Expert Parallelism (EP) Support for DeepSeek V2 (#12583)

2025-02-24 07:33:20 -08:00
parent 7940d8a6a7
commit 781096e385
19 changed files with 527 additions and 59 deletions
--- a/vllm/config.py
+++ b/vllm/config.py
@@ -677,6 +677,23 @@ class ModelConfig:
                "fallback to the eager mode.")
            self.enforce_eager = True

+    def _verify_with_expert_parallelism(self) -> None:
+        num_expert_names = [
+            "moe_num_experts",  # Dbrx
+            "num_experts",  # Jamba
+            "n_routed_experts",  # DeepSeek
+            "num_local_experts",  # Mixtral
+        ]
+        num_experts = 0
+        for name in num_expert_names:
+            num_experts = getattr(self.hf_text_config, name, 0)

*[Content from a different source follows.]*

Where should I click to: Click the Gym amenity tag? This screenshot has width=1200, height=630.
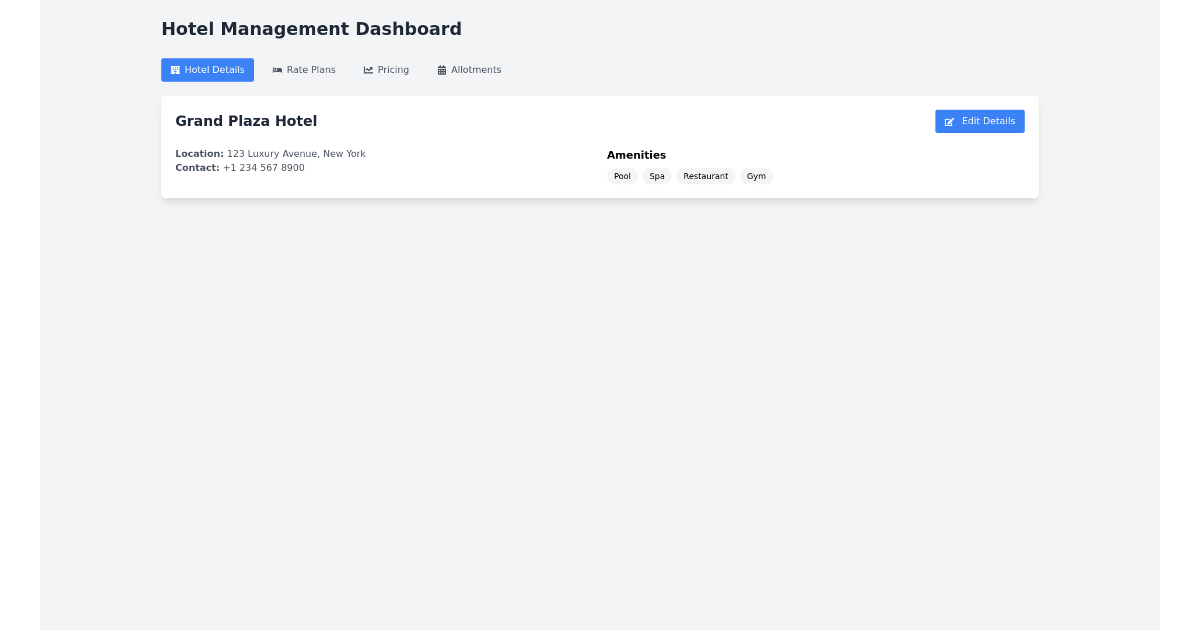[756, 176]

+            if num_experts > 0:
+                break
+        if num_experts < 1:
+            raise ValueError(
+                "Number of experts in the model must be greater than 0 "

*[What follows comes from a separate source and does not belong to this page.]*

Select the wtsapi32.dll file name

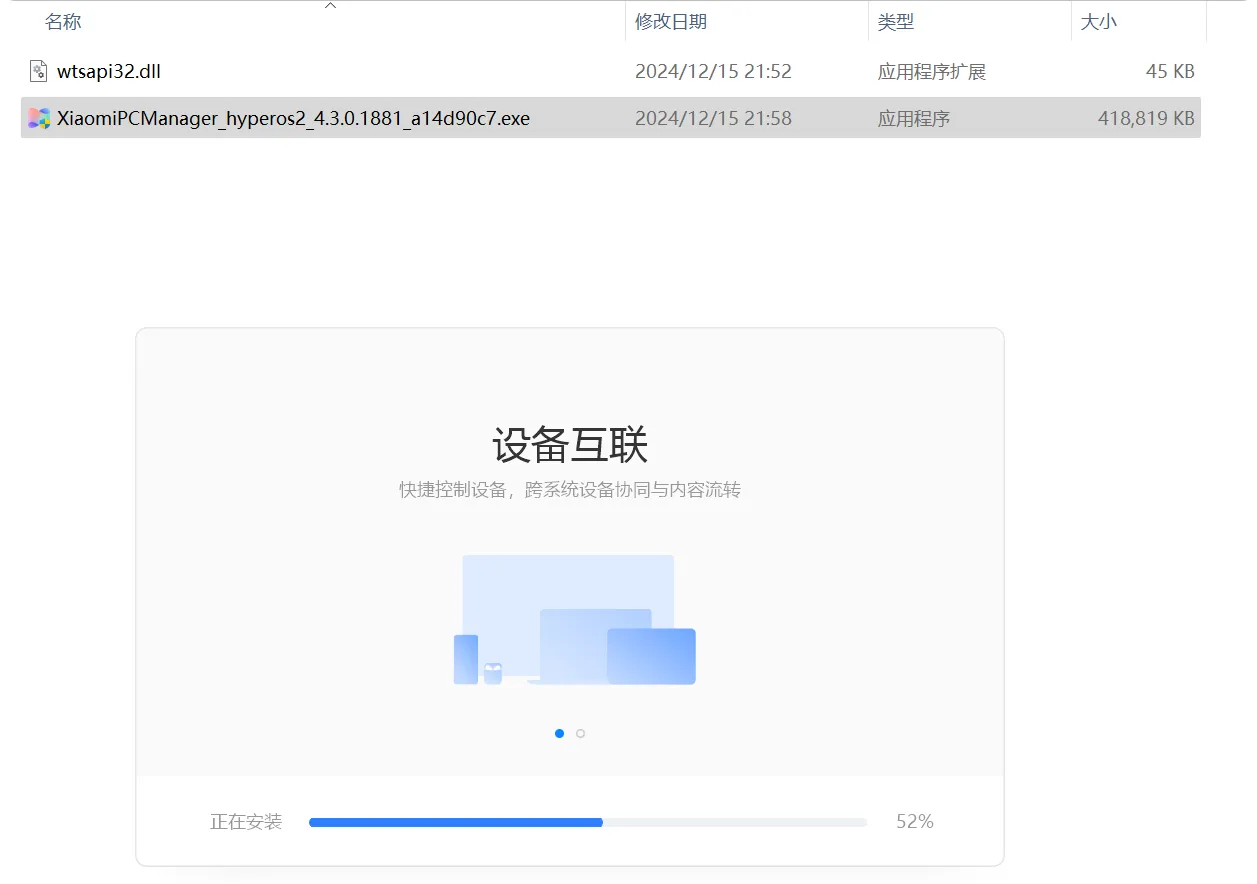109,71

+                "when expert parallelism is enabled.")
+
    def verify_async_output_proc(self, parallel_config, speculative_config,
                                 device_config) -> None:
        if not self.use_async_output_proc:
@@ -730,6 +747,9 @@ class ModelConfig:
                " must be divisible by tensor parallel size "
                f"({tensor_parallel_size}).")

+        if envs.VLLM_TEST_ENABLE_EP:
+            self._verify_with_expert_parallelism()
+
        pipeline_parallel_size = parallel_config.pipeline_parallel_size
        if pipeline_parallel_size > 1:
            architectures = getattr(self.hf_config, "architectures", [])